Assim, Lee resume as histórias em quadrinhos como conto de fadas para gente crescida. Bons personagens que são como nós, ao mesmo tempo que são maiores que nós. “Fim da aula de filosofia. Isso devia ser esculpido em pedra”.
Ao mesmo tempo que o quadrinista eleva suas criações – com toda a razão, vamos concordar – ele também mantém os pés no chão. É uma dicotomia em pessoa, assim como seus próprios personagens. “Pra ser honesto, eu podia ter feito [os personagens] antes; eu poderia ter feito depois. Foi apenas porque meu chefe me pediu. Por exemplo, depois que eu fiz o Quarteto Fantástico, Martin [Goodman], meu Publisher, disse ‘dê-me um outro punhado de heróis’. Ele também estava preocupado porque nossa concorrente, a DC Comics, tinha a Liga da Justiça. Então eu sabia que o que tinha que fazer. Eu criei um outro grupo de personagens”.
De resto, foi tudo fluindo. Todos vivem em Nova York simplesmente “porque eu vivia lá”, explica Lee na entrevista.
Se, por um lado, os heróis da Marvel vão viver eternamente, como contos de fada, não se pode dizer o mesmo do quadrinista. Com 91 anos de idade, mas ainda bem ativo, Stan também falou sobre a morte pra Playboy. “Eu sei que [o meu obituário] já tá escrito. Está lá em algum lugar dos computadores do New York Times. Tá tudo pronto. Você não pode parar isso. Eu tive uma vida feliz. Eu não quero que ninguém pense que eu tratei Kirby e Ditko injustamente. Eu acho que tivemos um relacionamento maravilhoso. O talento deles era incrível. Mas as coisas que eles queriam não estavam em minhas mãos para dar a eles”.
Ele continua: “Eu estou sempre olhando pra frente, mesmo nesta idade. Você sabe, meu lema é ‘Excelsior’. É uma velha palavra que significa ‘pra cima e pra frente para a glória maior’. Está no selo do estado de Nova York. Continua em frente, e se é hora de ir, é hora de ir. Nada dura para sempre. Diabos, estou com 91 anos. Se eu tiver que ir enquanto falo com você, eu terei tido uma vida longa o bastante. Eu odiaria deixar minha mulher e minha filha, mas o céu sabe que isso está além de mim. E eu nem acredito no céu”.

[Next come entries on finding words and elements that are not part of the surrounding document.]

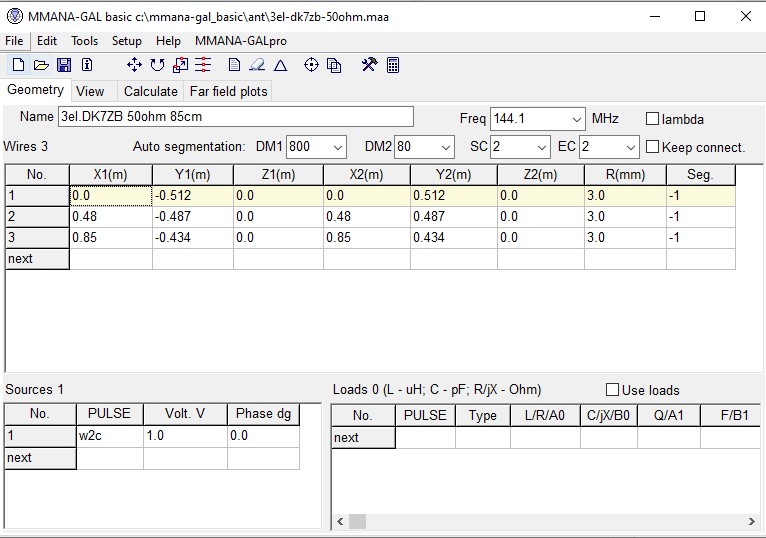Expand the Freq dropdown
Viewport: 766px width, 538px height.
(x=576, y=119)
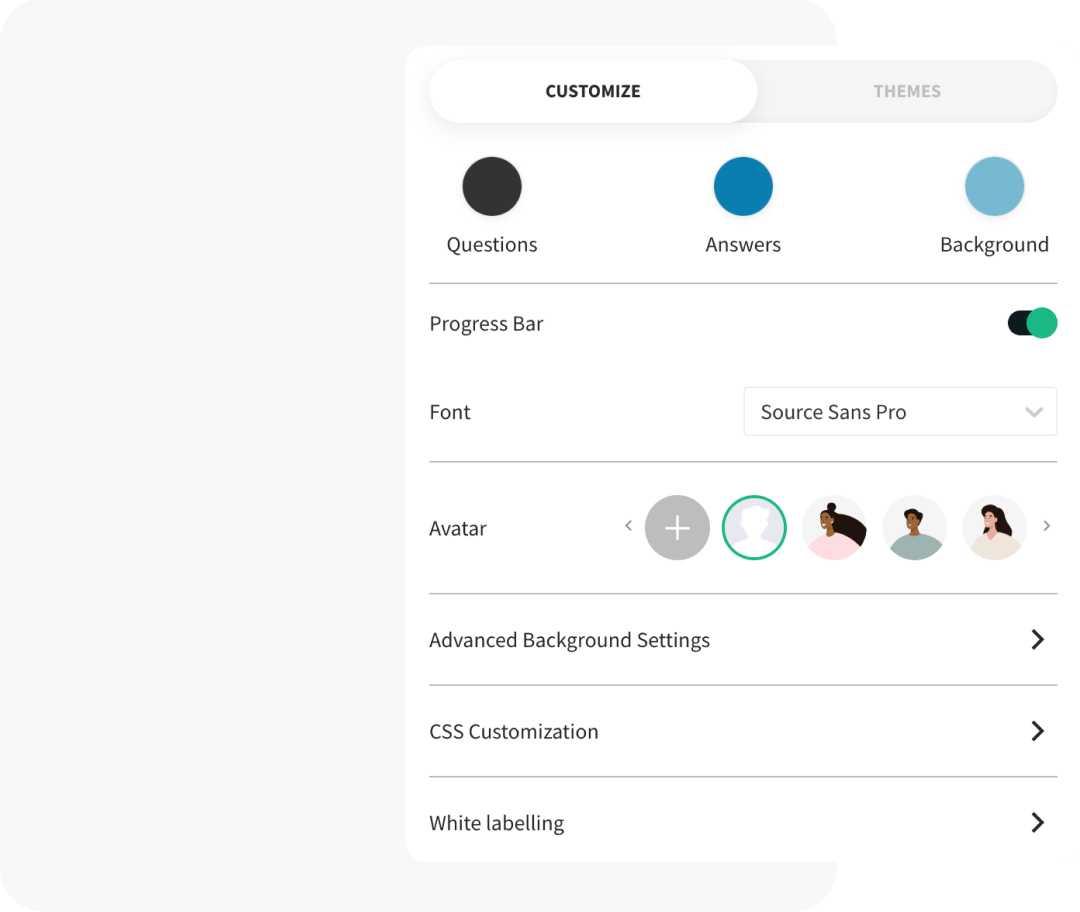Image resolution: width=1080 pixels, height=912 pixels.
Task: Click the Answers label
Action: pyautogui.click(x=743, y=245)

O papo tem outros pontos interessantes (e/ou curiosos), como o Lee afirmando que nunca fumou maconha, que nunca colecionou os próprios gibis (o que faria dele ainda mais rico atualmente, diga-se), afirmando que se casou com a garota certa (Joan, com quem está há quase 70 anos), que nunca se preocupou com alguém arruinando seus personagens (“eu os deixei ir há um bom tempo, em 1972, quando me tornei Publisher”), a amizade com Bob Kane (criador do Batman), o manual de sexo que fez para o Exército (“eles não queriam que os homens alistados pegassem doenças”)... É um papo bacana e, se você quiser ler na íntegra (e em inglês), é só conferir aqui.
No final das contas, você vai perceber que Stan Lee é realmente O Cara. Simples como nós, maior que todos nós.